Characterize subdifferential of a convex function by directional derivative

convex-analysisderivativesfunctional-analysisnormed-spaces

This thread is meant to record a question that I feel interesting during my self-study. I'm very happy to receive your suggestion and comments. See: SE blog: Answer own Question and MSE meta: Answer own Question.


Let $A$ be a subset of a normed space $X$ and $f:A \to \mathbb R$.

  • Let $a \in \operatorname{int} A$. For $v \in X$, the right directional derivative $f_{+}^{\prime}(a)[v]$, the left directional derivative $f_{-}^{\prime}(a)[v]$, and the (bilateral) directional derivative $f^{\prime}(a)[v]$ are defined by:
    $$
    \begin{aligned}
    f_{+}^{\prime}(a)[v] &= \lim _{t \to 0^+} \frac{f(a+t v)-f(a)}{t} \\
    f_{-}^{\prime}(a)[v] &= \lim _{t \to 0^-} \frac{f(a+t v)-f(a)}{t} \\
    f^{\prime}(a)[v] &= \lim _{t \to 0} \frac{f(a+t v)-f(a)}{t}.
    \end{aligned}
    $$

    We say that $f$ is Gâteaux differentiable at $a$ if $f^{\prime}(a) \in X^{*}$.
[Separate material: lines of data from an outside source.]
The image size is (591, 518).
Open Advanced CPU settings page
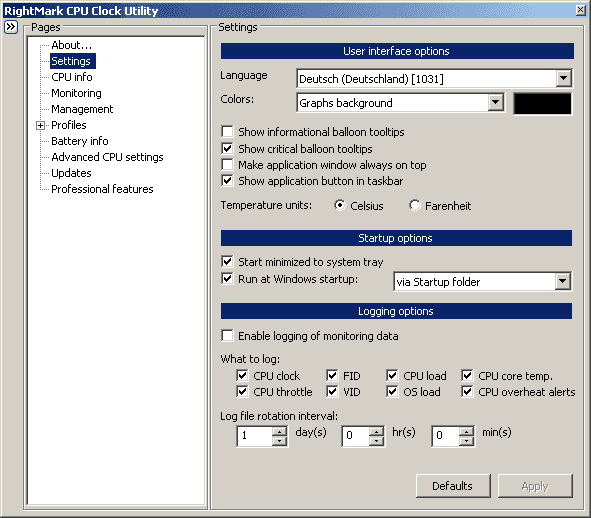[107, 157]
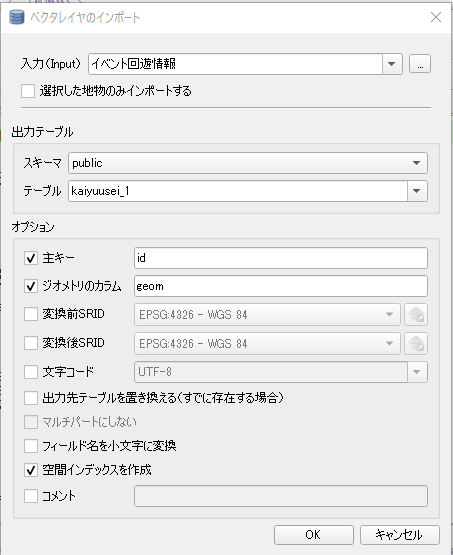This screenshot has height=555, width=453.
Task: Open the UTF-8 encoding dropdown
Action: point(417,372)
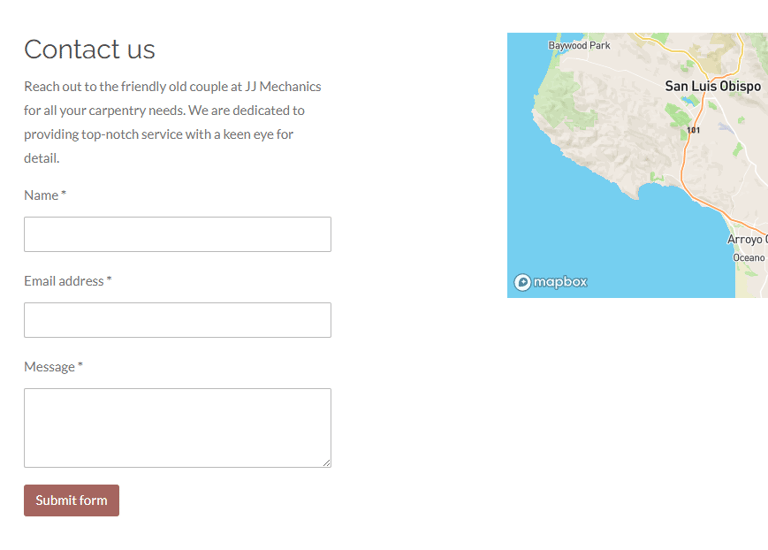Click the mapbox wordmark link
This screenshot has width=768, height=550.
(x=560, y=282)
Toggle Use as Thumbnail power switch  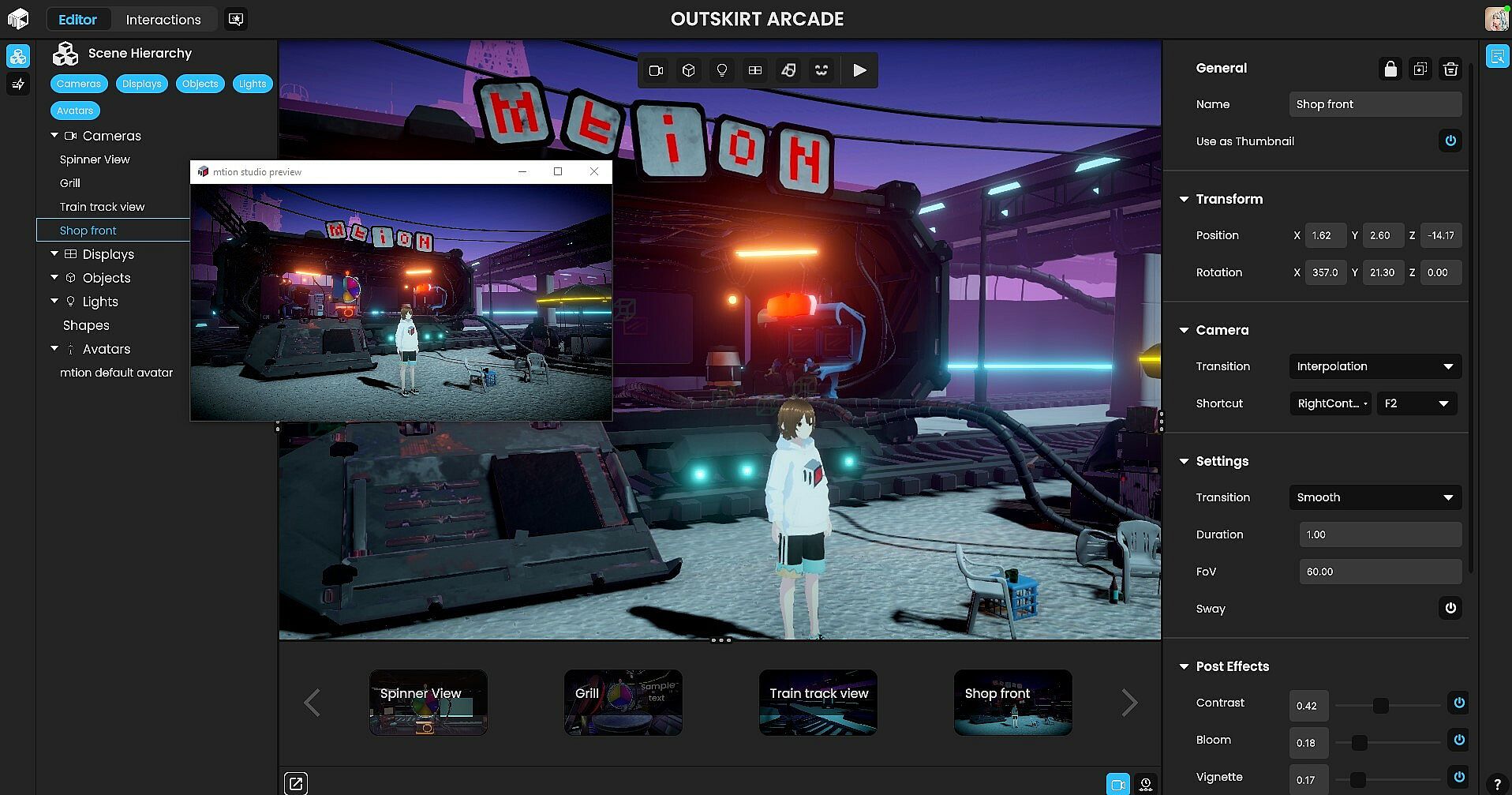[x=1450, y=141]
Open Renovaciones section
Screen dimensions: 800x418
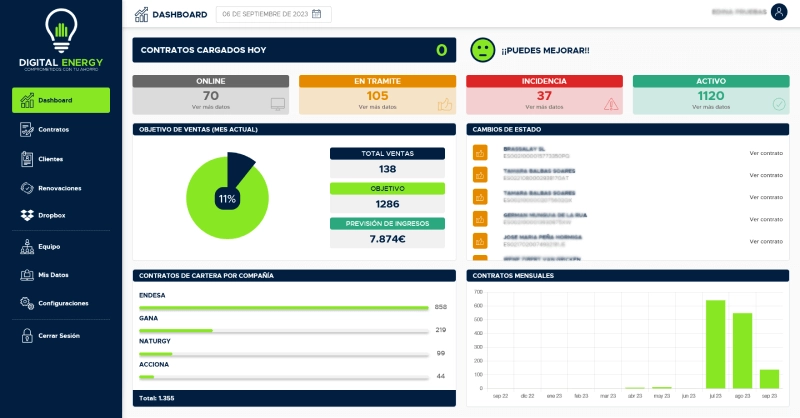point(59,188)
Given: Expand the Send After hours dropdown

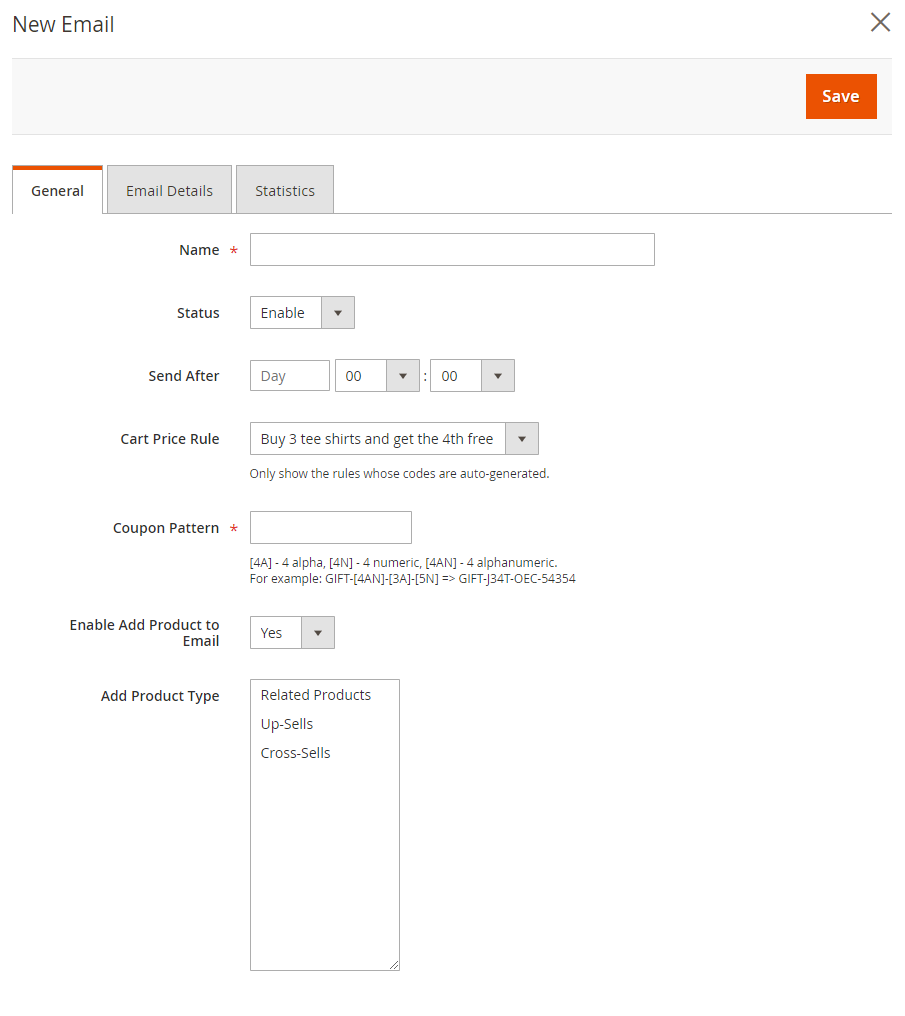Looking at the screenshot, I should click(x=402, y=376).
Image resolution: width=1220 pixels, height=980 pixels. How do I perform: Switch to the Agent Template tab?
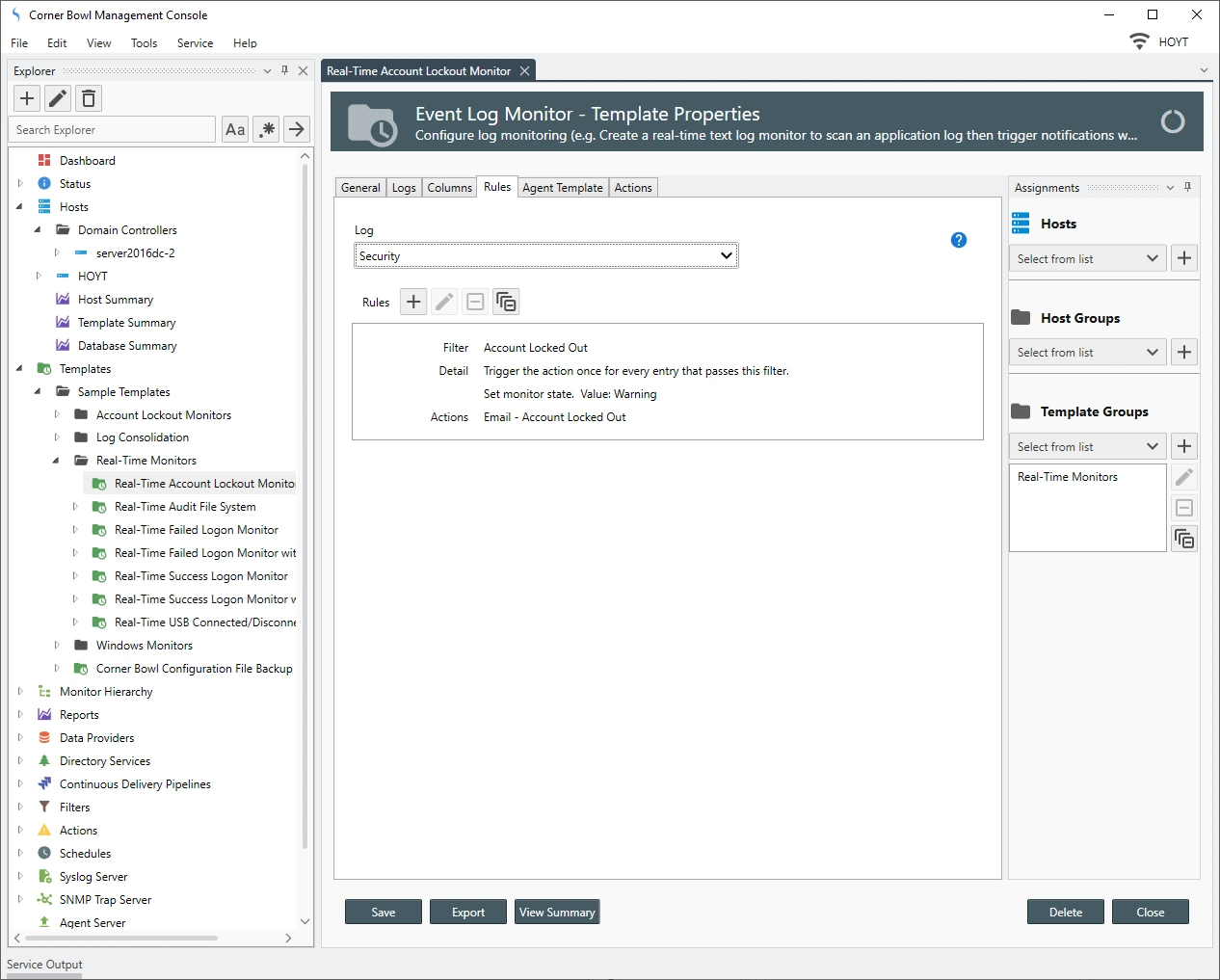point(563,188)
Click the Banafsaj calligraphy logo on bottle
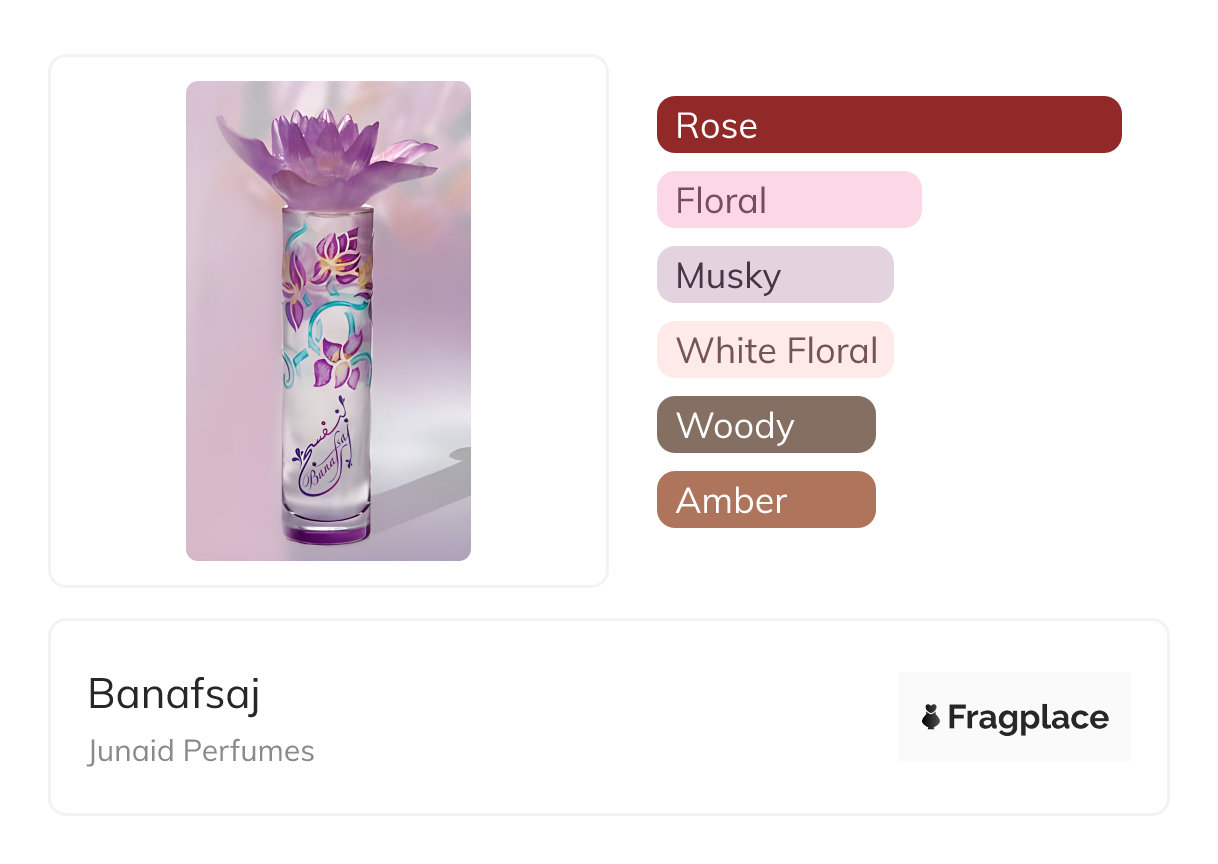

  • The subdifferential of $f$ at $a \in A$ is the set
    $$
    \partial f(a)=\left\{x^* \in X^* \mid f(x) – f(a) \ge \langle x^*, x-a \rangle \text { for each } x \in A\right\}.
    $$

    The elements of $\partial f(a)$ are called subgradients of $f$ at $a$.

Theorem: Assume $A$ is open convex and $f$ convex. For $a\in A$ and $x^* \in X^*$, the following assertions are equivalent:

  • (i) $x^* \in \partial f(a)$;
  • (ii) $x^*(v) \leq f_{+}^{\prime}(a)[v]$ for each $v \in X$;
  • (iii) $f_-^{\prime}(a)[v] \leq x^*(v) \leq f_{+}^{\prime}(a)[v]$ for each $v \in X$.

As a corollary, we obtain that $\partial f(a)$ is fully determined by the values of $f$ in any neighborhood of $a$.

Best Answer

Below, we use $x^*(v)$ and $\langle x^*, v \rangle$ interchangeably. Notice that $f'_-(a)[v] = -f'_+(a)[-v]$, so (ii) is equivalent to (iii).

Let's prove (i) implies (ii). Let $x^* \in \partial f(a)$, i.e., $$ f(x)-f(a) \ge \langle x^*, x-a \rangle \quad \forall x\in A. $$ Then $f(a+tv)-f(a) \ge t\langle x^*, v \rangle$ and thus $$ \frac{f(a+t v)-f(a)}{t} \ge \langle x^*, v \rangle \quad \forall t>0. $$ The claim then follows by taking the limit $t \to 0^+$.

Let's prove (ii) implies (i). Notice that $f$ is convex, so the map $$ \varphi:(0, +\infty) \to \mathbb R, t \mapsto \frac{f(a+t v)-f(a)}{t} $$ is increasing. Assume $\langle x^*, v \rangle \le f_{+}^{\prime}(a)[v]$ for each $v \in X$. Then $\langle x^*, v \rangle \le \varphi (t)$ for all $t>0$. We pick $t=1$ and $v=x-a$. Then $$ \langle x^*, x-a \rangle \le \frac{f(a+1(x-a))-f(a)}{1}. $$ This completes the proof.